> [Directions for this task]:
Give back exactly the lines starting at the one with "The image size" and ending at the last line of the data below. Pictures are not part of the copy.

> [Information]:
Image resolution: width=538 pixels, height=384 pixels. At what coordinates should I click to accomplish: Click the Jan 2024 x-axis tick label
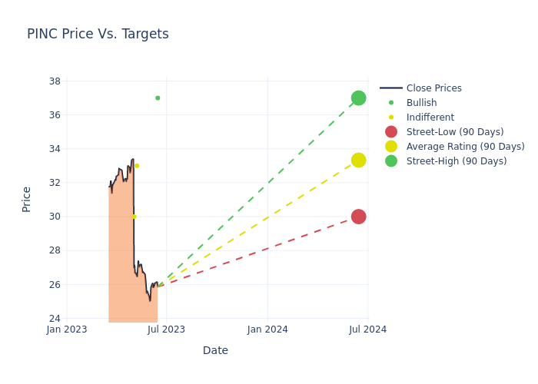coord(267,329)
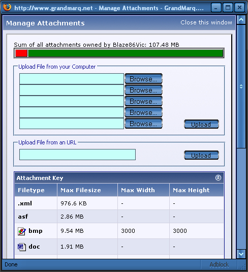Click the first Browse button
Screen dimensions: 248x272
tap(143, 79)
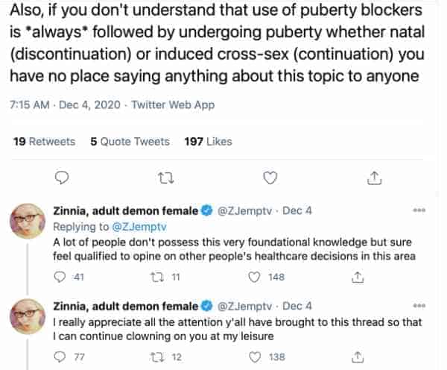Click the retweet icon under the main tweet
This screenshot has height=370, width=447.
(166, 178)
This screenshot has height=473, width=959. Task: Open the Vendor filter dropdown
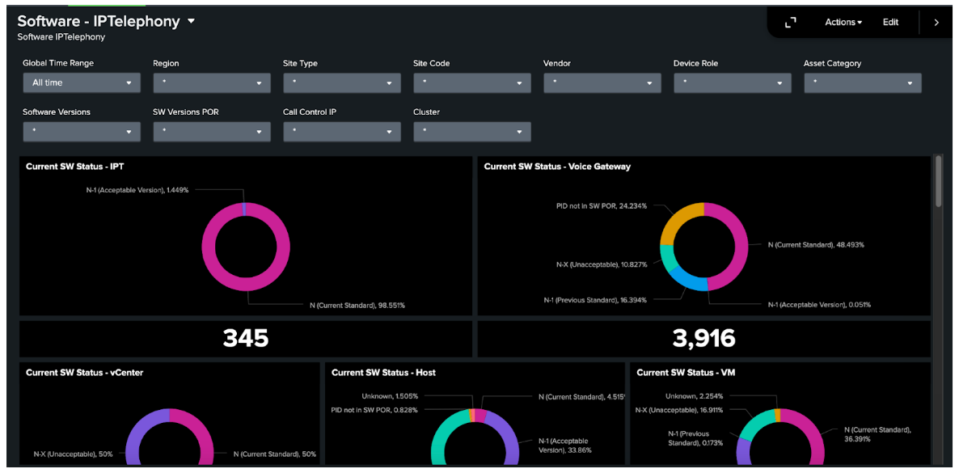(x=602, y=82)
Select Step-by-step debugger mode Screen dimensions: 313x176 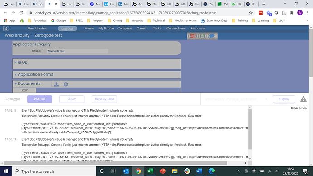[104, 99]
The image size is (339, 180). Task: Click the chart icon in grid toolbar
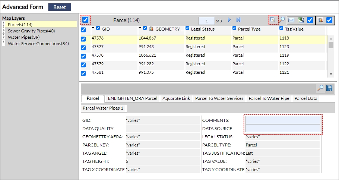click(320, 20)
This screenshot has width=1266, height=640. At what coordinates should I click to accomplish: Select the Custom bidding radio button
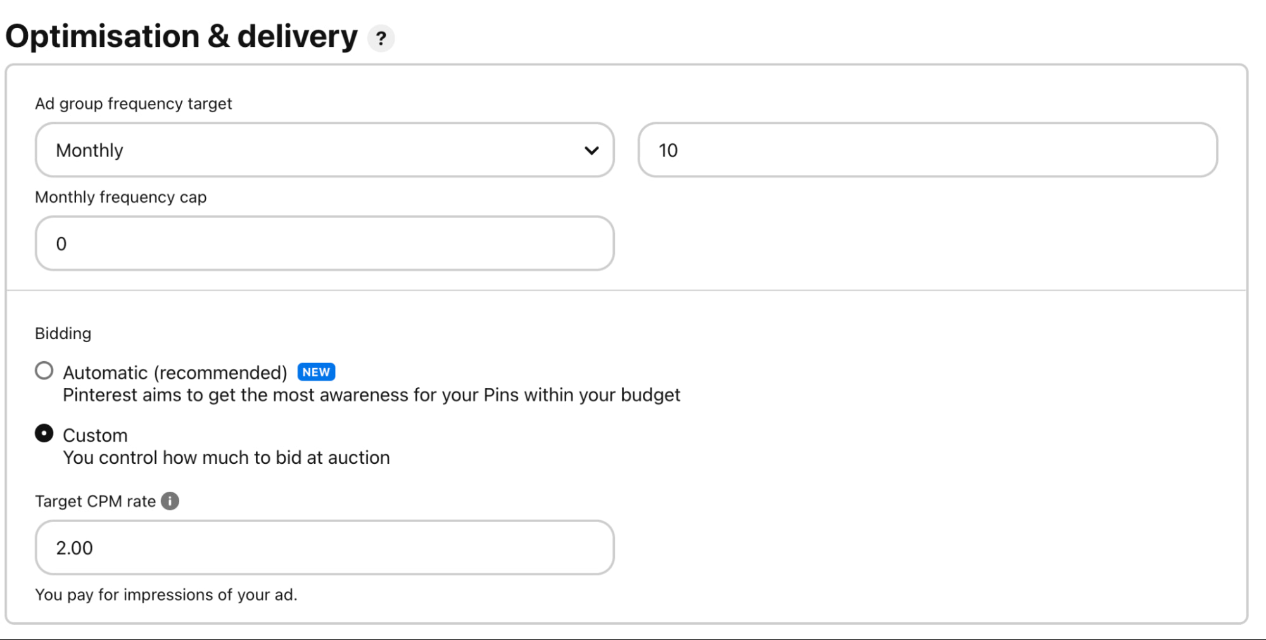44,433
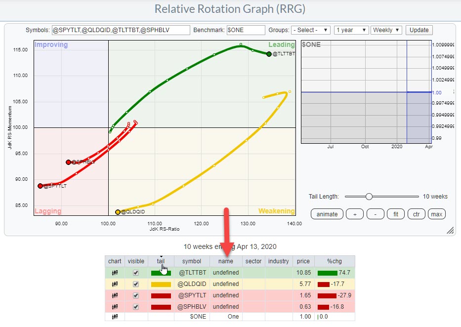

> [Response area]:
The image size is (339, 180). Task: Click the chart icon in grid toolbar
click(320, 20)
This screenshot has width=1266, height=640. At what coordinates should I click to accomplish: Select the Custom bidding radio button
44,433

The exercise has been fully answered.